(TEXT TO READ)
============

'To raise the banner in the remote North' : Politics in County Monaghan, 1868-1883.
This study examines the evolution of the political process
in the Ulster county of Monaghan during the period 1868-1883.
Considerable attention has been given to the social, economic
and geographic features from the end of the sixteenth century.
In addition, a survey of the parliamentary representation of
Monaghan from the Act of Union to the general election of 1865
has been undertaken. This extended treatment of the socioeconomic
and political background is regarded as essential to a
clear appreciation of political behaviour at constituency level
in the later nineteenth century.
The period 1865-1883 saw a most significant change in the
parliamentary representation of the county. Monaghan had always
been regarded as a stronghold of Irish Conservatism, albeit with
occasional Whig interludes. In 1865 one of the seats was captured
from the Tories by a member of the local Liberal ascendancy.
Our period, then, opened with the representation of Monaghan split
between the two major British parties.
The 'Disestablishment Election' of 1868 saw the Conservatives
regain control of the county's second seat. Thereafter that
party's hegemony was threatened first by the conservative constitutional
nationalism of the Home Government Association and later,
in 1880, by the Ulster Liberals. Advocating strong tenant right
principles, the Liberal party nominees defeated both Conservative
members. The result appeared to be a vindication of non-sectarian
class politics. The key to victory had been held by a relatively
small number of Liberal Presbyterian tenant farmers.

============

(DATA SUPPLIED)
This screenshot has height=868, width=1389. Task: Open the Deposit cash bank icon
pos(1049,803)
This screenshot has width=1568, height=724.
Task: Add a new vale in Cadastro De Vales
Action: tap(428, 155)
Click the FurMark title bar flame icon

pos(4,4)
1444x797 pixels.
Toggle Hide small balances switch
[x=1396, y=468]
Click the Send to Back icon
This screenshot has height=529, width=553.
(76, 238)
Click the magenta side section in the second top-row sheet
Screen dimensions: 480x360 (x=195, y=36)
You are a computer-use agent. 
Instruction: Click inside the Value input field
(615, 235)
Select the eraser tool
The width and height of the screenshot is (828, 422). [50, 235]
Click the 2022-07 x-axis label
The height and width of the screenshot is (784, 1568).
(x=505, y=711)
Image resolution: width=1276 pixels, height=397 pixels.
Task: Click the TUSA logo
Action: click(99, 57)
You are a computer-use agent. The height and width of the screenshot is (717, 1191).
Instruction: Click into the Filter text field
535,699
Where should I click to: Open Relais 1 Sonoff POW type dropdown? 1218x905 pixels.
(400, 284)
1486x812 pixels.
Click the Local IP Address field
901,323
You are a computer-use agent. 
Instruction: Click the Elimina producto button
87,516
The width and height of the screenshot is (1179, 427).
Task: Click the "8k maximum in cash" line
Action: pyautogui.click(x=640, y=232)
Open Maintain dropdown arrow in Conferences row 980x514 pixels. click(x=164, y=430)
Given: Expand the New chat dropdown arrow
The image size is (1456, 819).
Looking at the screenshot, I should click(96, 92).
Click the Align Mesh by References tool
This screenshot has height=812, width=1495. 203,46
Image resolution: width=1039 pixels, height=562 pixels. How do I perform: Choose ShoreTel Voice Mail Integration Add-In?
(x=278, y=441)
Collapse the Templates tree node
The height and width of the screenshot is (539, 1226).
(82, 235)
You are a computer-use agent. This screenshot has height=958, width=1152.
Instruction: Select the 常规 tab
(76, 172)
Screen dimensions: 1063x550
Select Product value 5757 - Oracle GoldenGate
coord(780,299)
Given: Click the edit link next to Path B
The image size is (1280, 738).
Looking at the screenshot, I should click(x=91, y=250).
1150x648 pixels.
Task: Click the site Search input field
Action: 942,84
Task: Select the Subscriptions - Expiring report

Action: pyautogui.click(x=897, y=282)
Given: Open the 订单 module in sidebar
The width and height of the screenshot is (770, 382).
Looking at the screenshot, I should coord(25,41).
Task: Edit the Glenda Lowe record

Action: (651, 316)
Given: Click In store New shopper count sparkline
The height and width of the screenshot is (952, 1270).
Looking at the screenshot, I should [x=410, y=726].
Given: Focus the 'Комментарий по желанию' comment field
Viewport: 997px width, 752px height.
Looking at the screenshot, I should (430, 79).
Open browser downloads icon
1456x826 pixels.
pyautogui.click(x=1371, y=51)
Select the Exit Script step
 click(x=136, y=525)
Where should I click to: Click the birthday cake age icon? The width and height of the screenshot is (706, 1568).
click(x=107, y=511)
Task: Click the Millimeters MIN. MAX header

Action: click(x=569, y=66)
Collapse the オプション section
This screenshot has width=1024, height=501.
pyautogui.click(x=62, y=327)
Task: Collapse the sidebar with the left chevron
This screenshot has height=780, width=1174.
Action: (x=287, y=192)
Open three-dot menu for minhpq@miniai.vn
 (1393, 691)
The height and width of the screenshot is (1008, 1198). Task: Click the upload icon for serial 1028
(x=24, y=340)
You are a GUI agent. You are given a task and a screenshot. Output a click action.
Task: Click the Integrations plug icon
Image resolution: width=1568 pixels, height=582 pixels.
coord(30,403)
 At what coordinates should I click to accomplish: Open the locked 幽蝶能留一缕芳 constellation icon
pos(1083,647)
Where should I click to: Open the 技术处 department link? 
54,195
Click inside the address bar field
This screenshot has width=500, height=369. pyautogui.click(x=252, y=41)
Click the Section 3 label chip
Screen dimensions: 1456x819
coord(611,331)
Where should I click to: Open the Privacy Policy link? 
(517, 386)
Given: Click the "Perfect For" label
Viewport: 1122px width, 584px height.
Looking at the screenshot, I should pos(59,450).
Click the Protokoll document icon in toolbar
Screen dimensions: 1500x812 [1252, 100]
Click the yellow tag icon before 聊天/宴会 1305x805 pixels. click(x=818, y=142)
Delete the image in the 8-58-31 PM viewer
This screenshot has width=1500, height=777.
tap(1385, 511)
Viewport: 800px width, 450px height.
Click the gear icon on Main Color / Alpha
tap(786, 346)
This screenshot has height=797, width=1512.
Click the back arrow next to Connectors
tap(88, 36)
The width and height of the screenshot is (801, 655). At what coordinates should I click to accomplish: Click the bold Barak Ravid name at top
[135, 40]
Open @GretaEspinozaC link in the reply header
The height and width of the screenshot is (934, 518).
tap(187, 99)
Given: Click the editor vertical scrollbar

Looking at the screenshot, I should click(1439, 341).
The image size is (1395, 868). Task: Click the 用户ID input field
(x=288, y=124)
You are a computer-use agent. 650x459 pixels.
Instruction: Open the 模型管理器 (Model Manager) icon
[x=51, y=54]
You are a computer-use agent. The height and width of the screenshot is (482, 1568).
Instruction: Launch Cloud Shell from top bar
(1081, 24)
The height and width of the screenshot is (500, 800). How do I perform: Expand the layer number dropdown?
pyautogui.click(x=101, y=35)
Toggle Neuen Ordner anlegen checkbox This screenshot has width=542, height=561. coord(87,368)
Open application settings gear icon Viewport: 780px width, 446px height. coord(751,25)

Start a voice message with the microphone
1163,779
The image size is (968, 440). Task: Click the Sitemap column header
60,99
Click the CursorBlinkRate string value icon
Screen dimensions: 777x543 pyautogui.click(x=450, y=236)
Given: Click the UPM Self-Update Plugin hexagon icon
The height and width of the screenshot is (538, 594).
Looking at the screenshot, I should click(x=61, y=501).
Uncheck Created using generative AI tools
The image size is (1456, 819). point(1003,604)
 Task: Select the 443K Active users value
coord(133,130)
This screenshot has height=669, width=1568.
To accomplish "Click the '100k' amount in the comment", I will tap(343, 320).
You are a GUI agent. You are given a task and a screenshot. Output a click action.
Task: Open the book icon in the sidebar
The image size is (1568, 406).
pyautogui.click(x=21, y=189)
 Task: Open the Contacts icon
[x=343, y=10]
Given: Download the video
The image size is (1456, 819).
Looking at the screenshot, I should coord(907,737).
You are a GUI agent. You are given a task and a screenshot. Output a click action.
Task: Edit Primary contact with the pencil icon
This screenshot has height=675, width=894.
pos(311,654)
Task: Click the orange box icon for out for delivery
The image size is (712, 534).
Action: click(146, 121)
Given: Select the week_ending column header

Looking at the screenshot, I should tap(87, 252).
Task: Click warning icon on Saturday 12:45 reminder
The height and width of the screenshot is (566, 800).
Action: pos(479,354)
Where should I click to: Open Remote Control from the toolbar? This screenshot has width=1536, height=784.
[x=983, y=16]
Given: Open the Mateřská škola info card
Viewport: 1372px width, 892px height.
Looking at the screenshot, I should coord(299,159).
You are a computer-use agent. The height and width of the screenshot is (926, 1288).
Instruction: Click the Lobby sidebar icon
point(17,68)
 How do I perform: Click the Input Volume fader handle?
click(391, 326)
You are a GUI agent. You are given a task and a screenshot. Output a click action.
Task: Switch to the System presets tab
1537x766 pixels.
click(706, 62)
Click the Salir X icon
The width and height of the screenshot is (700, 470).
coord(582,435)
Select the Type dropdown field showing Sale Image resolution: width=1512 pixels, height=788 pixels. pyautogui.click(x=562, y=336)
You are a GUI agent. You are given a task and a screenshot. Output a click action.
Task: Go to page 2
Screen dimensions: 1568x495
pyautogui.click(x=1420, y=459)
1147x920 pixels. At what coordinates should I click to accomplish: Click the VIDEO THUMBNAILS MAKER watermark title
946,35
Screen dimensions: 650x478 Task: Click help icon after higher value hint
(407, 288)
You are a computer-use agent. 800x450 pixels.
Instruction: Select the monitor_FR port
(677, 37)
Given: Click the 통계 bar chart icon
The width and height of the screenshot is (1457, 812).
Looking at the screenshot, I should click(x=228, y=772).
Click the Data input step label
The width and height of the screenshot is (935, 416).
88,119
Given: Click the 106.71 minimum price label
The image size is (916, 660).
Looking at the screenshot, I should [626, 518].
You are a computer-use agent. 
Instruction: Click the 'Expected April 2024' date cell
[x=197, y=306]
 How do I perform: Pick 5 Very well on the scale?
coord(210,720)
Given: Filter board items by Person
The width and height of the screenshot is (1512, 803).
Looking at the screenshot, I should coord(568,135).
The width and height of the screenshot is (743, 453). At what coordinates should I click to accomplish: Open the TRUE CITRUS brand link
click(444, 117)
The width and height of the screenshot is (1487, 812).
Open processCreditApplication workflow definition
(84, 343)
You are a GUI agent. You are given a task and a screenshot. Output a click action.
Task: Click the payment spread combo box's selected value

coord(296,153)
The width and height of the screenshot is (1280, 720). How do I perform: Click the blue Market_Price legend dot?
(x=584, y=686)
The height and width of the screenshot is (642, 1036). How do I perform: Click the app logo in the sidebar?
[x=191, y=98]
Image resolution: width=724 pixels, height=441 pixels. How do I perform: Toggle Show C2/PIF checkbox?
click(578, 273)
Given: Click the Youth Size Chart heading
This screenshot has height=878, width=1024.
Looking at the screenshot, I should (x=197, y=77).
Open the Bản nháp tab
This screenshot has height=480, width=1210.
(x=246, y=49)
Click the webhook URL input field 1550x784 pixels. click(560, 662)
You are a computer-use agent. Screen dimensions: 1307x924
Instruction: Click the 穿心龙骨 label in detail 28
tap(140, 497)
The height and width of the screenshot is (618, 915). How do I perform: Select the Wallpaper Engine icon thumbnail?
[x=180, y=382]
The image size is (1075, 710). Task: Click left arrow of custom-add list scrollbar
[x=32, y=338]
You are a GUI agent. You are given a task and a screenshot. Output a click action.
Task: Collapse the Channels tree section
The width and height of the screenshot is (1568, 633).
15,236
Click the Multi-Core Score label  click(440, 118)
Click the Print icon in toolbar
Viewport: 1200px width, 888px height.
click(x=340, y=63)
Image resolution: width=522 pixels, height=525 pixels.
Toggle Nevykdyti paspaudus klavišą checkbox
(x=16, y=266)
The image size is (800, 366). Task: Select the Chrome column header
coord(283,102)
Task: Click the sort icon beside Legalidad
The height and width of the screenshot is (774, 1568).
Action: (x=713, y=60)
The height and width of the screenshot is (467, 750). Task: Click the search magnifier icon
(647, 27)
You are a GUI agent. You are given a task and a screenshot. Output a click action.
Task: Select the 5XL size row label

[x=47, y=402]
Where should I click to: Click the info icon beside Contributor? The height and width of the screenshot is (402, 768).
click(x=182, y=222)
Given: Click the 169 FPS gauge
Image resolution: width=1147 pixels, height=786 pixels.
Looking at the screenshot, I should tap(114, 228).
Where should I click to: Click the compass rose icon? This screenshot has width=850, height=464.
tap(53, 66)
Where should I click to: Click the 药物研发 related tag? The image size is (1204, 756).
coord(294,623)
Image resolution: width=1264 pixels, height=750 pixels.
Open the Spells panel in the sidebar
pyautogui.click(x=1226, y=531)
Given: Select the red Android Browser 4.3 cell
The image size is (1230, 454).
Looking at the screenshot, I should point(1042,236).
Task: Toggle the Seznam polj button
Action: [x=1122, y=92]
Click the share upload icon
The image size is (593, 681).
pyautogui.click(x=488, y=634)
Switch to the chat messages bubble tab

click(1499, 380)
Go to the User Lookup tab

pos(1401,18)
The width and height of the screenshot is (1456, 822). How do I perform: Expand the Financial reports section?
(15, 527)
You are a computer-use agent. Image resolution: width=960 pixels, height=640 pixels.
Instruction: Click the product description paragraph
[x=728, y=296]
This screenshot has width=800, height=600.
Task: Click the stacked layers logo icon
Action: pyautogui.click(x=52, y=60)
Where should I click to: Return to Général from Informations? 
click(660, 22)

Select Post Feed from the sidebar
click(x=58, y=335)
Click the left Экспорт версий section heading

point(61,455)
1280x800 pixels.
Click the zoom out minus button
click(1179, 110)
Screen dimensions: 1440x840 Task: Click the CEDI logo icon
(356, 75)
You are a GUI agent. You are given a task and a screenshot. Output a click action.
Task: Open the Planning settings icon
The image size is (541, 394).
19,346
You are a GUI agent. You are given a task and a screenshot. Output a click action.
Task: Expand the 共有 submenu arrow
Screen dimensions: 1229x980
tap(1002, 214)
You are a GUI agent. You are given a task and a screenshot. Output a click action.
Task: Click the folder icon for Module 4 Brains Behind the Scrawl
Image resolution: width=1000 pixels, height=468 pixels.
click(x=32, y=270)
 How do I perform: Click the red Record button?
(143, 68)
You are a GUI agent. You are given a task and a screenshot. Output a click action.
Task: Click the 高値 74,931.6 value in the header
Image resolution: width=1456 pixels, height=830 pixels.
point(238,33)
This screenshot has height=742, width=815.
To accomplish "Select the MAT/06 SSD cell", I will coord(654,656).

============

(WORK TO DO) Transcribe the passage from the abstract on Monaghan politics above, starting at "This study examines" and ending at "later nineteenth century.".

(CORRECT OUTPUT)
This study examines the evolution of the political process
in the Ulster county of Monaghan during the period 1868-1883.
Considerable attention has been given to the social, economic
and geographic features from the end of the sixteenth century.
In addition, a survey of the parliamentary representation of
Monaghan from the Act of Union to the general election of 1865
has been undertaken. This extended treatment of the socioeconomic
and political background is regarded as essential to a
clear appreciation of political behaviour at constituency level
in the later nineteenth century.